- **Task directions**
Copy down the entries below without any change, from the very first line through the line containing "Action: [x=944, y=148]".

>> Begin Records supplied

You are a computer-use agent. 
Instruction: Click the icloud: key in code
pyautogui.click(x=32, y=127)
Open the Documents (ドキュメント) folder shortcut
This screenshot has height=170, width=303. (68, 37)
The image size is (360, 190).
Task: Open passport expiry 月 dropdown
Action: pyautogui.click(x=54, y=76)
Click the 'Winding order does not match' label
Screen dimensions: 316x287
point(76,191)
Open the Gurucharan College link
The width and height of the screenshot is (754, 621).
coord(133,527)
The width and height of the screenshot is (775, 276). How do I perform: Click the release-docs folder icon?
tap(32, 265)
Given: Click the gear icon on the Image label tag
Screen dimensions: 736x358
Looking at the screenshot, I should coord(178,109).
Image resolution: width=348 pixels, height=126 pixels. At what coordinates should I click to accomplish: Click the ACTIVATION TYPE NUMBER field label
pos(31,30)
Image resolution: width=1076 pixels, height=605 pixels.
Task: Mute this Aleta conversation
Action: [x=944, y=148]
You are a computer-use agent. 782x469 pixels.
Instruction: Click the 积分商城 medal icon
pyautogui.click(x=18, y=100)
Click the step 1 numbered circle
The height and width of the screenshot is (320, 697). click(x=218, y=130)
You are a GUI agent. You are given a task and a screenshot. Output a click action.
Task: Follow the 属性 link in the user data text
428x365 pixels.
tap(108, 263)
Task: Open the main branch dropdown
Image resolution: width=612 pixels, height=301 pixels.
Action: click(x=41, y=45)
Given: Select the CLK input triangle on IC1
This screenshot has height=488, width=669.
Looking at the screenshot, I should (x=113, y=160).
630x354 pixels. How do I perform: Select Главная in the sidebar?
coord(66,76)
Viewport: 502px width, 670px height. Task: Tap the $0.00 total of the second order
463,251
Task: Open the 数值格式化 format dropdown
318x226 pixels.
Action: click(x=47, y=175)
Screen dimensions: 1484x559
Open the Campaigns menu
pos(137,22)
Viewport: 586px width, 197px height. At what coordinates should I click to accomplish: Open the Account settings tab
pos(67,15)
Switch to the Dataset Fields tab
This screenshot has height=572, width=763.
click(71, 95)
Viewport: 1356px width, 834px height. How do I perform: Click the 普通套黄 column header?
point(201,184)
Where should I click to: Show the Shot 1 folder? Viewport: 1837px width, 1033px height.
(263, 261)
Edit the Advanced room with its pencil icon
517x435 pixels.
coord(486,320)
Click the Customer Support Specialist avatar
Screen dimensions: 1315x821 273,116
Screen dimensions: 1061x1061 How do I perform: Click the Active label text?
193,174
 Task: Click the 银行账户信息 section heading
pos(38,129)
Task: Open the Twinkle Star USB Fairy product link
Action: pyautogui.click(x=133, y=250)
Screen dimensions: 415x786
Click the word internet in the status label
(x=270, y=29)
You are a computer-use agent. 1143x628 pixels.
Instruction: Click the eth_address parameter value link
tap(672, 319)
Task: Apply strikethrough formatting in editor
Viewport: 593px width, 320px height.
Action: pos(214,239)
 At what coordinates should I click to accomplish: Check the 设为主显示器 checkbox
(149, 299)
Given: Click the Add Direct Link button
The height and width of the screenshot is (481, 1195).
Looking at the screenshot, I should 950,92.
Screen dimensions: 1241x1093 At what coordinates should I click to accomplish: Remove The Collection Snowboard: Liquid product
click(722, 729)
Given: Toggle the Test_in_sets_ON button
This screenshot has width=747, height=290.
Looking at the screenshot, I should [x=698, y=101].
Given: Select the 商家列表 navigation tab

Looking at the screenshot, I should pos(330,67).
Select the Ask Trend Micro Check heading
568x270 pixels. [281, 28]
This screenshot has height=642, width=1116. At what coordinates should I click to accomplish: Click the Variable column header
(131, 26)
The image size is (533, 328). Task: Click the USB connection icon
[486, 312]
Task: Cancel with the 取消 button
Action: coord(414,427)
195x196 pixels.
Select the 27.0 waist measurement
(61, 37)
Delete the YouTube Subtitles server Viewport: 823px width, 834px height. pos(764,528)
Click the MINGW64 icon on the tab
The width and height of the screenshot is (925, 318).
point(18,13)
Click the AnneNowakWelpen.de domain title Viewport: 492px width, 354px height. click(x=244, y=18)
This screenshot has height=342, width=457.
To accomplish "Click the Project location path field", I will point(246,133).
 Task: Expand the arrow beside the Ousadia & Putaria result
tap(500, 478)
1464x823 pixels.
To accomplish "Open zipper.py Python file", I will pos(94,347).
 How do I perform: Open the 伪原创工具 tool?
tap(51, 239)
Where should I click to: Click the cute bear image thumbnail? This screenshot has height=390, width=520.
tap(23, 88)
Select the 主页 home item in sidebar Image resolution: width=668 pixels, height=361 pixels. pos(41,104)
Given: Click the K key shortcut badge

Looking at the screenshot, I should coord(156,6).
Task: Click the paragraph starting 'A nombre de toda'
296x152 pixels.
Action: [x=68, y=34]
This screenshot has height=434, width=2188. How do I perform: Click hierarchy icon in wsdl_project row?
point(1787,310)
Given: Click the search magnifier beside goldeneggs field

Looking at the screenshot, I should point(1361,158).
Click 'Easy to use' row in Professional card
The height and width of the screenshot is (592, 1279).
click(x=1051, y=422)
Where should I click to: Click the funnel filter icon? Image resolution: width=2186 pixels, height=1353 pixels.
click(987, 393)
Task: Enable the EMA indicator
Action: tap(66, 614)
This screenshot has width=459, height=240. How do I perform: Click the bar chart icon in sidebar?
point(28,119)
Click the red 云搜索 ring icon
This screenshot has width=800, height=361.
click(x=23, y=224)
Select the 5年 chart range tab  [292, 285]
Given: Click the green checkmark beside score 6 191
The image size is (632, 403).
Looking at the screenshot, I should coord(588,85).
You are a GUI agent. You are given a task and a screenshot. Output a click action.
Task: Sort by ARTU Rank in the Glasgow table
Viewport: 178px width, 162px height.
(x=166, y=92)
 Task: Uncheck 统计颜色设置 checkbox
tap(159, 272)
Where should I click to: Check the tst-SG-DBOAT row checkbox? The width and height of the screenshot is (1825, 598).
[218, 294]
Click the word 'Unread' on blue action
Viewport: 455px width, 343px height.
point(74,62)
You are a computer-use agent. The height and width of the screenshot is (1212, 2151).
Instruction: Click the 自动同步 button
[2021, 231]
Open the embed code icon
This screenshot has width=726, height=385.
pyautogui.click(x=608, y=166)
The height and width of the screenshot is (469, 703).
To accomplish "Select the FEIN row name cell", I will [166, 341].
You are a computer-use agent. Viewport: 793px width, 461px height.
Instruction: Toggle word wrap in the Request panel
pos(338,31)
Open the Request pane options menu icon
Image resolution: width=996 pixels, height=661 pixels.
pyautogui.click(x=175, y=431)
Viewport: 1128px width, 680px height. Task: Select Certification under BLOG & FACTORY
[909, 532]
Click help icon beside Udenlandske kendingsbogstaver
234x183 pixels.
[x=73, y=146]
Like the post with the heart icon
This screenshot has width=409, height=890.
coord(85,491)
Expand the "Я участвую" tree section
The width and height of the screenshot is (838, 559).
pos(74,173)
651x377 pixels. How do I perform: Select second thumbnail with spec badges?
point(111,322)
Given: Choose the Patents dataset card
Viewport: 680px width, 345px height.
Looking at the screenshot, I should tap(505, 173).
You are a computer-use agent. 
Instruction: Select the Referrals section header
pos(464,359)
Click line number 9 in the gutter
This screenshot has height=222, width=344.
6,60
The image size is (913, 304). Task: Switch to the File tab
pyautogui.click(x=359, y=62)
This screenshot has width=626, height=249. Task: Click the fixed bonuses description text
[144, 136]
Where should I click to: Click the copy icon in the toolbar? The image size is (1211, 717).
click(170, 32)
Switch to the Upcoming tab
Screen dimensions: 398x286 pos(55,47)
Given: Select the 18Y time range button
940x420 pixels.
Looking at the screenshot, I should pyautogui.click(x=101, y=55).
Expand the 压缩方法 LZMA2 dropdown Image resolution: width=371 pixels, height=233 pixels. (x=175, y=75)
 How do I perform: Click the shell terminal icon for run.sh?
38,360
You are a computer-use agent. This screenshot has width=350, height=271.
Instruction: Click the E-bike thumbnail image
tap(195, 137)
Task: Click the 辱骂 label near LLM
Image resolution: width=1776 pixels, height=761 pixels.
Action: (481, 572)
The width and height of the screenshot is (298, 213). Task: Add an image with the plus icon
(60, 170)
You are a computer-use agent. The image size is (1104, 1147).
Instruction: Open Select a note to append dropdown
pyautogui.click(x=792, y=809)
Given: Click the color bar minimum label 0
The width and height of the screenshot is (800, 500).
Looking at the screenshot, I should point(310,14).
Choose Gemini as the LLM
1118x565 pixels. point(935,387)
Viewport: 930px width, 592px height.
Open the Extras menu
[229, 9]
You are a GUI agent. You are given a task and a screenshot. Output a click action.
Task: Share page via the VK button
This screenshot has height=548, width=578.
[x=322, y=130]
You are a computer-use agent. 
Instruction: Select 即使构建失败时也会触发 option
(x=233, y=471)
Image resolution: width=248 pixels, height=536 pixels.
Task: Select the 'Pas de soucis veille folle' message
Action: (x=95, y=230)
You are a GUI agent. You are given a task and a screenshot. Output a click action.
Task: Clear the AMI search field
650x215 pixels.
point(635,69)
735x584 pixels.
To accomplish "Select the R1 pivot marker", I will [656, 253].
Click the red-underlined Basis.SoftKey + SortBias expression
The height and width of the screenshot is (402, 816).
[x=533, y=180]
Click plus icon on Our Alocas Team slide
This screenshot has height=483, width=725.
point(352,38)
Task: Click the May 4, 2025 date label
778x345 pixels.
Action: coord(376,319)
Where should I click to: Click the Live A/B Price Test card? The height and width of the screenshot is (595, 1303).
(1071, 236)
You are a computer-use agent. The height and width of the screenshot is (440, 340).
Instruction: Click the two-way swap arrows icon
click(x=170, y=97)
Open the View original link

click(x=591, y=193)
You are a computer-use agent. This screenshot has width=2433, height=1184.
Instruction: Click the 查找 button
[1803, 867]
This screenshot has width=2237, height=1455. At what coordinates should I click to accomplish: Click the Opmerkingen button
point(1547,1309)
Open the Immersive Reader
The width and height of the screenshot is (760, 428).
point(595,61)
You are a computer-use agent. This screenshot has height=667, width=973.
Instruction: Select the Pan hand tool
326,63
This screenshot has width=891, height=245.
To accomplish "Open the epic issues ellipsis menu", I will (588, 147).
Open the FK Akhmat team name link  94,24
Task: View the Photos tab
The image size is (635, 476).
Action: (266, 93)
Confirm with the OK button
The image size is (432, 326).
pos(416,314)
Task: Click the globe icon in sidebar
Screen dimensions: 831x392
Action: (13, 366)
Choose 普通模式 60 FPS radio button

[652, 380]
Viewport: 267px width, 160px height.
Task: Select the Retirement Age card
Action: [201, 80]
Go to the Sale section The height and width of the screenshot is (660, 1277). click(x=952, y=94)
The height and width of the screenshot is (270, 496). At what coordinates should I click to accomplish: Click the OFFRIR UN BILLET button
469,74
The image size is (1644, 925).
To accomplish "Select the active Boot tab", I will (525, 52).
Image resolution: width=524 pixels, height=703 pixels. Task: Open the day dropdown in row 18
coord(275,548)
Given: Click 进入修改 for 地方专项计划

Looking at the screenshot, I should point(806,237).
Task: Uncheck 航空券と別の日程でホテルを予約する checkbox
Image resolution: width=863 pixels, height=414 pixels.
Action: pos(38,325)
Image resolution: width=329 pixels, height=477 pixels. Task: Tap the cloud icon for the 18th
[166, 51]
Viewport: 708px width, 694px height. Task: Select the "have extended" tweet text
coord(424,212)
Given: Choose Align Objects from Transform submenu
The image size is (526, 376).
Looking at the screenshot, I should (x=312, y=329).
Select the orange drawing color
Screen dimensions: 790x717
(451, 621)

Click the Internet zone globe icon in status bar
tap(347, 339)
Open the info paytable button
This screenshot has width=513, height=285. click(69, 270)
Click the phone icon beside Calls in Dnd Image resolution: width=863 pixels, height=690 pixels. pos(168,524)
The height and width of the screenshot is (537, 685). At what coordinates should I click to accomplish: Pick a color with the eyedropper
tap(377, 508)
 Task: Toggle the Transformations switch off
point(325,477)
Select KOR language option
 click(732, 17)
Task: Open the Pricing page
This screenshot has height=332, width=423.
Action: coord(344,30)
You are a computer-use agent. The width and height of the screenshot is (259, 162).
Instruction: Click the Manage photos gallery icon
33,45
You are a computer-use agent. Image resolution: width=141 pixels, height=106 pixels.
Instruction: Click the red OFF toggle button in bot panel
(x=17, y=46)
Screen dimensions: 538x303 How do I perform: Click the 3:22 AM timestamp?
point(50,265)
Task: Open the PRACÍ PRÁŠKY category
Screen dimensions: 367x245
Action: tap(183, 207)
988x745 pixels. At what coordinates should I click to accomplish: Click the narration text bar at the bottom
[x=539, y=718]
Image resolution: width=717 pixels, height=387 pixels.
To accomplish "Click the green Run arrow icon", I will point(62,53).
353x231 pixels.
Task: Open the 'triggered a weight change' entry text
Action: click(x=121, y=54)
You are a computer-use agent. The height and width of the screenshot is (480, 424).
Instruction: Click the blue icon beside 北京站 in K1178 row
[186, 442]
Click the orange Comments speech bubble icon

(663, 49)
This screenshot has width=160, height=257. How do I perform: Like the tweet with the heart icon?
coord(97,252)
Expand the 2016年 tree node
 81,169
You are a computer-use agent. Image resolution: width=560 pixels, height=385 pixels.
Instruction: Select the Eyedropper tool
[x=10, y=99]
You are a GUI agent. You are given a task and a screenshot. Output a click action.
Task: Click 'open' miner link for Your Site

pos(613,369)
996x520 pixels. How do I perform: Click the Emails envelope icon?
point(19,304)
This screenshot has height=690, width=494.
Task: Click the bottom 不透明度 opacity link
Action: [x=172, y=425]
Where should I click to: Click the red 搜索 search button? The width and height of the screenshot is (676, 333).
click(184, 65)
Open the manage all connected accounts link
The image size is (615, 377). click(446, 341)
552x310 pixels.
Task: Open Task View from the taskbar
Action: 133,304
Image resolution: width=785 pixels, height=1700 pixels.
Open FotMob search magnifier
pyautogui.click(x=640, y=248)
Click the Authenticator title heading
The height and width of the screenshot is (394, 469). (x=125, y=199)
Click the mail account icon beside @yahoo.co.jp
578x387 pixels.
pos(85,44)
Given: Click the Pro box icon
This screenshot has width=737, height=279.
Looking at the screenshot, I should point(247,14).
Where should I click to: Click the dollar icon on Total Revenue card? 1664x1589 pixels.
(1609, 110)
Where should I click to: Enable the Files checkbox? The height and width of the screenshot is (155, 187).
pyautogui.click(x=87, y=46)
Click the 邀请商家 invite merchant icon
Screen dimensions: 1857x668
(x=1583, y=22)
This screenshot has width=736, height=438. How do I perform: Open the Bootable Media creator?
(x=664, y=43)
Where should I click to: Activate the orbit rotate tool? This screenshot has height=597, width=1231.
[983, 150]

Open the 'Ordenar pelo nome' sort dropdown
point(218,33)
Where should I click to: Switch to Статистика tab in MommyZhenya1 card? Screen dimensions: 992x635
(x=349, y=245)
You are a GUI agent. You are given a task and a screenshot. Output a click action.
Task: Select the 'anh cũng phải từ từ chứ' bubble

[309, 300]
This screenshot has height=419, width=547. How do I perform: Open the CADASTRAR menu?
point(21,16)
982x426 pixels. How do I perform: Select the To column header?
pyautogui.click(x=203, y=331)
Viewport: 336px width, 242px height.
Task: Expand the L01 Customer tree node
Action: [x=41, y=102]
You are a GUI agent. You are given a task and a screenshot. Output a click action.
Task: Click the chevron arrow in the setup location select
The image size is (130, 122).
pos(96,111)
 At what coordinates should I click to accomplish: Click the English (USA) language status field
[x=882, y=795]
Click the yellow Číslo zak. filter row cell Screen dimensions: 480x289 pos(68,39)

>> End Records supplied

- **Response to this exercise**
You are a computer-use agent. 
Instruction: Click the icloud: key in code
pyautogui.click(x=32, y=127)
Open the Documents (ドキュメント) folder shortcut
This screenshot has height=170, width=303. (68, 37)
The image size is (360, 190).
Task: Open passport expiry 月 dropdown
Action: pyautogui.click(x=54, y=76)
Click the 'Winding order does not match' label
Screen dimensions: 316x287
point(76,191)
Open the Gurucharan College link
The width and height of the screenshot is (754, 621).
coord(133,527)
The width and height of the screenshot is (775, 276). How do I perform: Click the release-docs folder icon?
tap(32, 265)
Given: Click the gear icon on the Image label tag
Screen dimensions: 736x358
Looking at the screenshot, I should coord(178,109).
Image resolution: width=348 pixels, height=126 pixels. At what coordinates should I click to accomplish: Click the ACTIVATION TYPE NUMBER field label
pos(31,30)
Image resolution: width=1076 pixels, height=605 pixels.
Task: Mute this Aleta conversation
Action: [x=944, y=148]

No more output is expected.